Shots of Reyna Roberts and Jimmie Allen from the film 'For Love & Country'
Joshua Kissi (2)

'For Love & Country': Three Takeaways From Amazon Music's Documentary About Black Country Artists

Amazon Music documentary For Love & Country exposes what limits diversity in country music spaces by profiling Black artists negatively impacted by a broken system.

Director Joshua Kissi and his crew shot the film in Nashville. Kesshann Cortez and Tara Hallarman served as executive producers of a story by Cody Whitman, with Elamin Abdelmahmoud and Andrea Williams as writers.

The new documentary debuted April 7 on the Amazon Music app and on Prime Video.

Here's three takeaways from a film that properly frames a decades-old issue's scope and consequences (or, frustratingly, the lack of consequences for the genre's power brokers).

In Their Own Words

A still shot of Frankie Staton from the film 'For Love & Country'

Joshua Kissi

For Love & Country relies more on introducing the array of talents impacted by country music's equality gap than rattling off stats or constructing a linear narrative about the genre's history. This approach takes an ongoing discussion viewers may have followed already and adds a human element. For instance, it's one thing to read maddening asides in articles about the 10-year gap between Mickey Guyton's arrival in Nashville and the release of her debut album. It's another to hear Guyton share lingering concerns about her current spot in the country music business, despite being a multi-time Grammy award nominee.

Others bringing first-person perspectives range from trailblazing performer Frankie Staton (co-founder of the Black Country Music Association in the mid-'90s) and Nashville-born rapper Mike Floss to country superstar Jimmie Allen and rising artist Willie Jones. Each represent the wide variety of talents shut out from some of the genre's most valuable resources.

"In telling this story, it was imperative for us to amplify the personal narratives of these wonderfully diverse country artists because in them lie the stories of Black contributions to the genre," shared Raymond Roker, Amazon Music's Global Head of Editorial, in a press release. "These are also very universal stories of acceptance, being welcomed into spaces we choose to occupy despite how open the door is to us and how stories and history can become marginalized over time. The title of the film is also a reminder that these artists have all come from a place of love, adoration and even reverence for country music's past, its heroes and contributors across the spectrum."

The film also spotlights the stories of such contemporary talents as Blanco Brown, Brittney Spencer, Shy Carter, Breland and Reyna Roberts.
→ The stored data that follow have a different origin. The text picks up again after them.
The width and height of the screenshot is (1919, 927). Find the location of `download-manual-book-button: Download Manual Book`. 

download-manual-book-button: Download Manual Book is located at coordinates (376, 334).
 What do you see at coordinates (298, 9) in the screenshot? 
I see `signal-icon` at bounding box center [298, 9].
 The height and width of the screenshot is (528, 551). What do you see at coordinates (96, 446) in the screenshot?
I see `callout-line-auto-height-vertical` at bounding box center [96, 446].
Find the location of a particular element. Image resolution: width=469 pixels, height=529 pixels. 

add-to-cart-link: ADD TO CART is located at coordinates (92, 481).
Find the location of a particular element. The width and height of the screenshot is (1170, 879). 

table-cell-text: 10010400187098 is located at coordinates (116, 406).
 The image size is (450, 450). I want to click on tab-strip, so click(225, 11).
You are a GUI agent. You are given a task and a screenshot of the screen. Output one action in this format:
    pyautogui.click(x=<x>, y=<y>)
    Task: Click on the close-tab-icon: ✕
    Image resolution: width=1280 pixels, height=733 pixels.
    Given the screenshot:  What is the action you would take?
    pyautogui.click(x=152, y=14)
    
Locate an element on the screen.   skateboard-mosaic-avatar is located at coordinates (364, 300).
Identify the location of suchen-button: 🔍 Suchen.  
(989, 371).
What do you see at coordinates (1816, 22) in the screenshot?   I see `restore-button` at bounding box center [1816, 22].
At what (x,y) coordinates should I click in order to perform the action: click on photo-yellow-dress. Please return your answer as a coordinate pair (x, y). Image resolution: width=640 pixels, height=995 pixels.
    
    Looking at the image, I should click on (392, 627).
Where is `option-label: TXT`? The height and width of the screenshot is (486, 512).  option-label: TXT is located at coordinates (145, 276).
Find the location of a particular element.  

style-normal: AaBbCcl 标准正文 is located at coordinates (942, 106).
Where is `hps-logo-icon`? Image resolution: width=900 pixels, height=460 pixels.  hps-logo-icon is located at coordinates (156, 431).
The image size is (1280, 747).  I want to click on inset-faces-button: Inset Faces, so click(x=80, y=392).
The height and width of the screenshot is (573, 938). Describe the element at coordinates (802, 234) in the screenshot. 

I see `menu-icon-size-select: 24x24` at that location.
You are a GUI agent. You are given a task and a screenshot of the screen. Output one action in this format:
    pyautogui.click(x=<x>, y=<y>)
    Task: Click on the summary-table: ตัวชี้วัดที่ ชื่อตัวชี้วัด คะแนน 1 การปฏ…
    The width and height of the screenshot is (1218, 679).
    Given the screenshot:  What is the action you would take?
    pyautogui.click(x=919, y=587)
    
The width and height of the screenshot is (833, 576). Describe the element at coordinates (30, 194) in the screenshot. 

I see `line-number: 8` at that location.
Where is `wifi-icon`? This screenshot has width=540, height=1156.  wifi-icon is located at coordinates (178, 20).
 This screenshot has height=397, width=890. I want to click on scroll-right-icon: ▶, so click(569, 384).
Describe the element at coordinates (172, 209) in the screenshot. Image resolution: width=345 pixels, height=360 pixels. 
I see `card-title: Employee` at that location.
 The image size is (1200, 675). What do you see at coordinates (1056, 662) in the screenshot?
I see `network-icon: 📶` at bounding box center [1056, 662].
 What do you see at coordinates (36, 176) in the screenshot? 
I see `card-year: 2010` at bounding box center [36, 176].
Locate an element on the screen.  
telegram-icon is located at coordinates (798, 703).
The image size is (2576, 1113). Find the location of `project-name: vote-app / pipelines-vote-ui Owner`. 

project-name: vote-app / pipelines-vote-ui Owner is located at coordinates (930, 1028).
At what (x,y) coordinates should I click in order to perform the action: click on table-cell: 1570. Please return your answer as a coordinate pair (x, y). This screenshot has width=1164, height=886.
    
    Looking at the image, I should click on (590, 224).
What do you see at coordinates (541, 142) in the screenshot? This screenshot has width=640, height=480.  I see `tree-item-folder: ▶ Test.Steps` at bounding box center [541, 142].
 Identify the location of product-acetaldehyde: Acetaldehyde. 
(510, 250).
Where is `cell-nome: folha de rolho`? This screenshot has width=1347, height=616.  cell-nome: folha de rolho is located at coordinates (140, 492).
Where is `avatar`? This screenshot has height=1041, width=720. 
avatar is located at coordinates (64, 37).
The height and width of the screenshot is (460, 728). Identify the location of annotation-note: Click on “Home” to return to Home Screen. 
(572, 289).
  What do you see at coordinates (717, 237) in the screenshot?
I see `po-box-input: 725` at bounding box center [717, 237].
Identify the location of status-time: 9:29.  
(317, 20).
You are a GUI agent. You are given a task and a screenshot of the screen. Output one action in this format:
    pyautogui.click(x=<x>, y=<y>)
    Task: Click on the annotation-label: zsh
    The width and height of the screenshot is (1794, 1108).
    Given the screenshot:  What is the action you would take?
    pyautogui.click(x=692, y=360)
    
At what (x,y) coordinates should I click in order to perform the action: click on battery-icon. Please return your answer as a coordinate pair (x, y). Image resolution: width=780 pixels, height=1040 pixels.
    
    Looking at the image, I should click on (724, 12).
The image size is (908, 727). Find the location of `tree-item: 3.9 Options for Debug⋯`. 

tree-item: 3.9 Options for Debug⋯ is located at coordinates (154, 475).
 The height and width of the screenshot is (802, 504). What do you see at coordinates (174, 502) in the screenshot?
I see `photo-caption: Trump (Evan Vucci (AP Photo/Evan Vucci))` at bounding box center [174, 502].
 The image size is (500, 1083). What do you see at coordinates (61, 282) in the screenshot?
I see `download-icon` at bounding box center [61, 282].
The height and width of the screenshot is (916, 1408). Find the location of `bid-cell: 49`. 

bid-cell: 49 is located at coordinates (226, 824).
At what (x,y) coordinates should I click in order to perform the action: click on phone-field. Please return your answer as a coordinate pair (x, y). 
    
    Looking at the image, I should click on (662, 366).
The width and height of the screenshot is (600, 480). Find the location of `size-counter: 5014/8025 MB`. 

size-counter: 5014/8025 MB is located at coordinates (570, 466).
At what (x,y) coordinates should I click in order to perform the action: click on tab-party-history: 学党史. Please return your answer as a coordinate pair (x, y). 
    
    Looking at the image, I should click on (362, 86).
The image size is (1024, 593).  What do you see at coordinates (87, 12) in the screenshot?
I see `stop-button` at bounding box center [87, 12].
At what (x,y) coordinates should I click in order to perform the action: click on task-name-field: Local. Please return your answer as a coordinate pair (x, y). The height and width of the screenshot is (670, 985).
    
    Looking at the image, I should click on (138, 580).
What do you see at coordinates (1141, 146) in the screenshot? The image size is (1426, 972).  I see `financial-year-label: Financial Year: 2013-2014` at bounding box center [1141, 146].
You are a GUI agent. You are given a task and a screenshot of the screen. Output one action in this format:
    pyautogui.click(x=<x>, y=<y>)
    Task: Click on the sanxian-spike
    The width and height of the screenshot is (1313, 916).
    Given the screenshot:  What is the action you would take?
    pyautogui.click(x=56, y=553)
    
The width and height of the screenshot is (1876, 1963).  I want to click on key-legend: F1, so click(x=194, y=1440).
The Lasting Effects of Appropriation

A still shot of Amythyst Kiah from the film 'For Love & Country'

Joshua Kissi

During a segment about shifting perceptions of the banjo, a musical instrument brought to America by West African slaves, "Black Myself" singer Amythyst Kiah makes a powerful observation about how minstrel shows pushed Black creatives away from the string band traditions they helped forge at the very beginning of what became country music.

"When you're faced with being a Black person during segregation and try to find opportunity to just have some sense of dignity in greater society, you're not going to gravitate toward a banjo or a fiddle because you're seeing yourself portrayed so negatively," Kiah said. "Why would you want to grab a banjo? If anything, it's let's create jazz. Let's create blues. Let's create some other music now that's our own because we can't touch this anymore."

As the film covers, effects of appropriation still negatively impact roots music, with such Black artists as Allison Russell and Valerie June finding themselves constantly explaining why they're in specific spaces that were never intrinsically white.

What's Next?

A still shot of Breland from the film 'For Love & Country'

Joshua Kissi

The film concludes that seeing more Black artists on awards show stages and in country publications' year-end lists hardly equates sweeping, sustainable change. Diversity behind the scenes at record labels, publishing companies and radio conglomerates remains an issue within a system in which multiple key players outright questioned the commercial viability of Allen, whose 2018 debut single "Best Shot" would become a country airplay No. 1.

Shortly after the film's debut, CMT announced a partnership with management and artist development service mtheory for the Equal Access Development Program, an initiative that seeks to level more playing fields.

"mtheory is thrilled to partner with CMT to create this groundbreaking initiative with the goal of championing artists of color, and addressing the inequities in the workforce pipeline for all underrepresented groups in the country music industry," Cameo Carlson, president of mtheory Nashville, told the Tennessean. "By developing talent both on and off the stage, Equal Access hopes to tackle the lack of diversity and insular nature of the country industry head-on, and create networks and solutions for artists and managers."

Staton implores the artists covered in the film and others to work together, sharing not just songs and stages but other resources. Black Opry, which turned a year old in April, serves this purpose by creating a safe space for a growing number of Black country artists and a showcase for music ranging from singer-songwriter confessionals to pop-country bangers.

Both the Equal Access Development Program and Black Opry represent pushes for substantial and lasting change to a flawed system.